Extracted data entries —
=-=-=
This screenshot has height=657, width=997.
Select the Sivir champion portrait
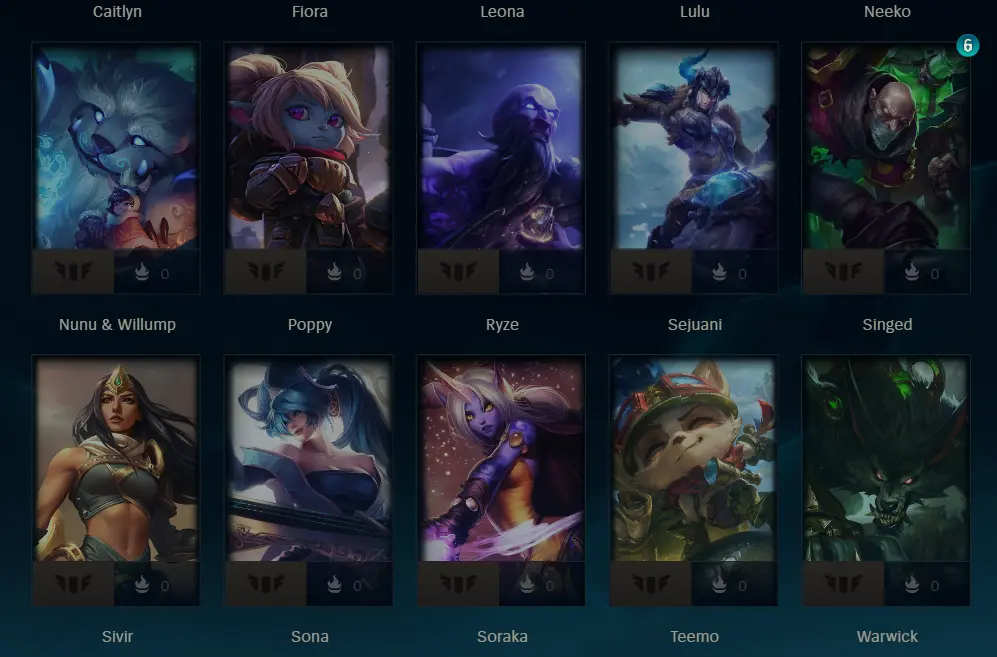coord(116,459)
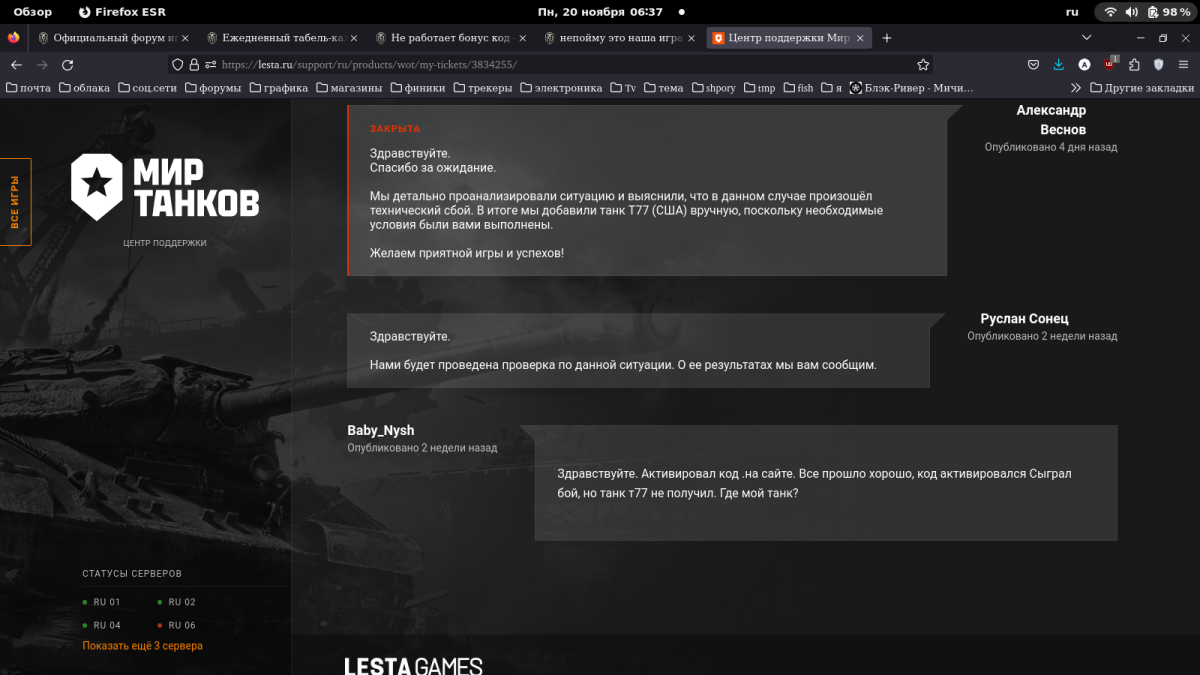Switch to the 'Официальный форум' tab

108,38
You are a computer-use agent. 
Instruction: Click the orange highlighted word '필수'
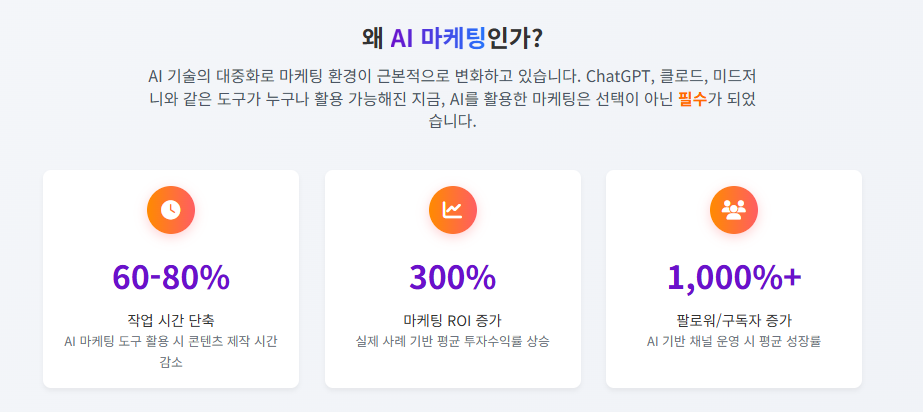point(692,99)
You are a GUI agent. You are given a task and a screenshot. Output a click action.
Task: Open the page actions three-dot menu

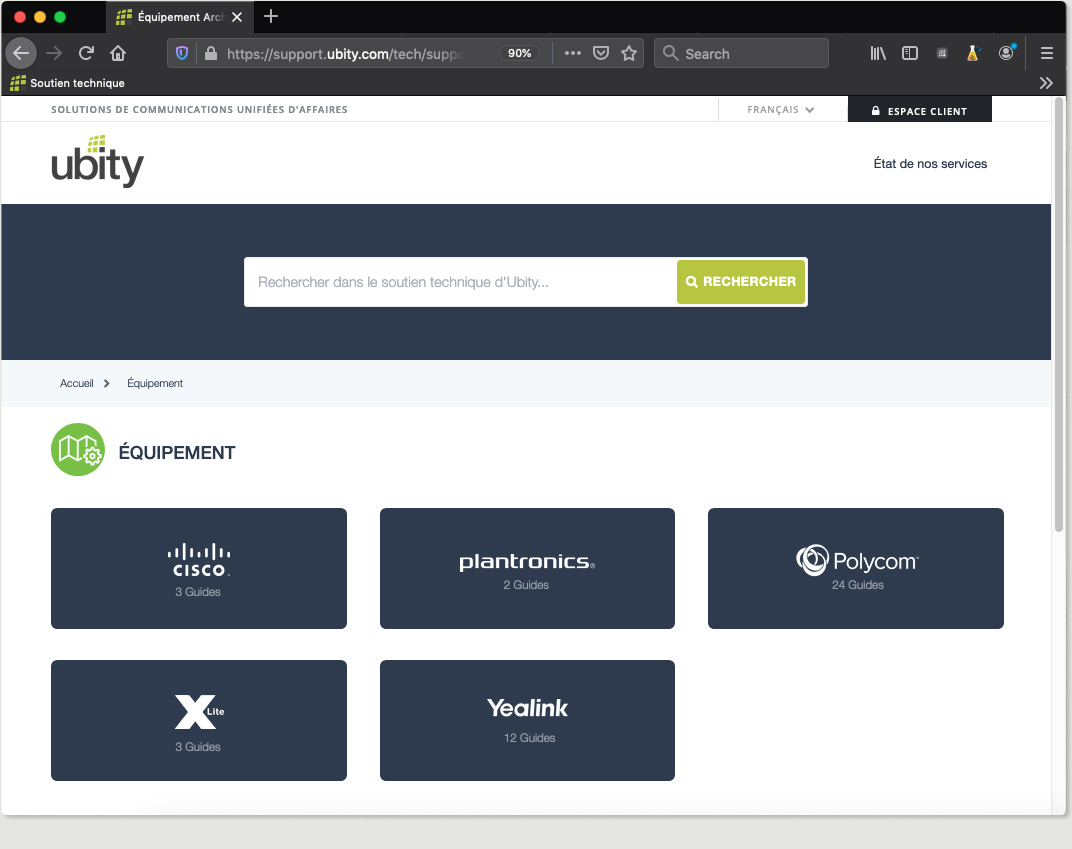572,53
=-=-=
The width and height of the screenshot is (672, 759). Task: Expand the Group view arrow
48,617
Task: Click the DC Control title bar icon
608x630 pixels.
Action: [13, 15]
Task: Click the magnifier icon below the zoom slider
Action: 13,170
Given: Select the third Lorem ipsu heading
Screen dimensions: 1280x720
=-=-=
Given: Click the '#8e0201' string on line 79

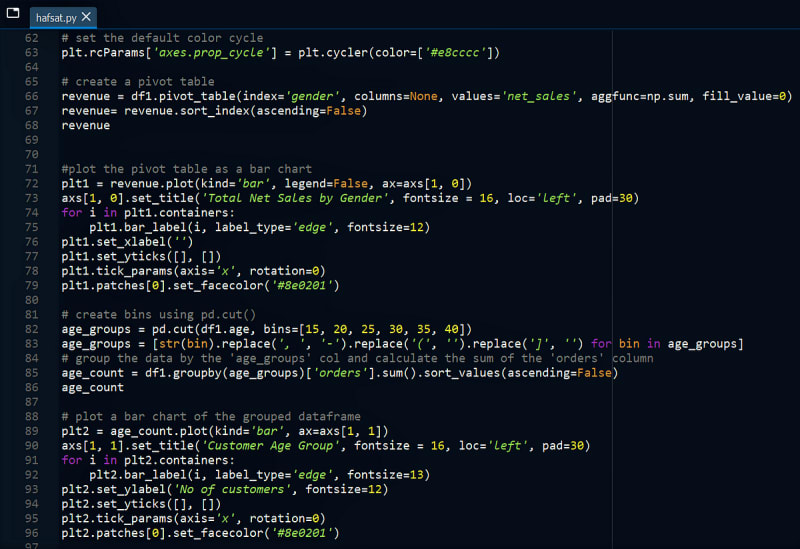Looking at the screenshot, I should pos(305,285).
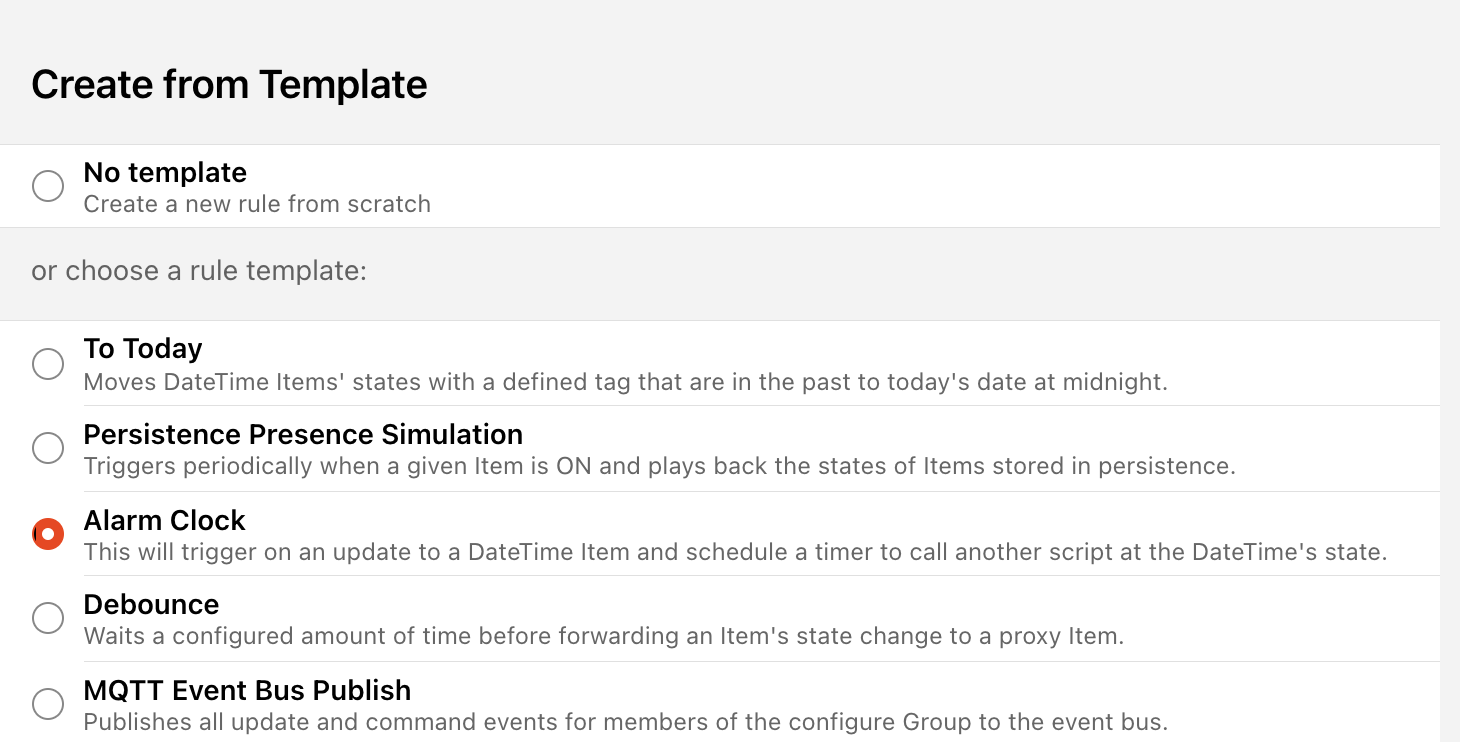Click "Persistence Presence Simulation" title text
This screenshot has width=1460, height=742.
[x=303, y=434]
=-=-=
Work to complete — Return every line holding the word "agent" from the records.

Exercise response —
You are a computer-use agent. 
You are a GUI agent. You are given a task and a screenshot. Output a click action.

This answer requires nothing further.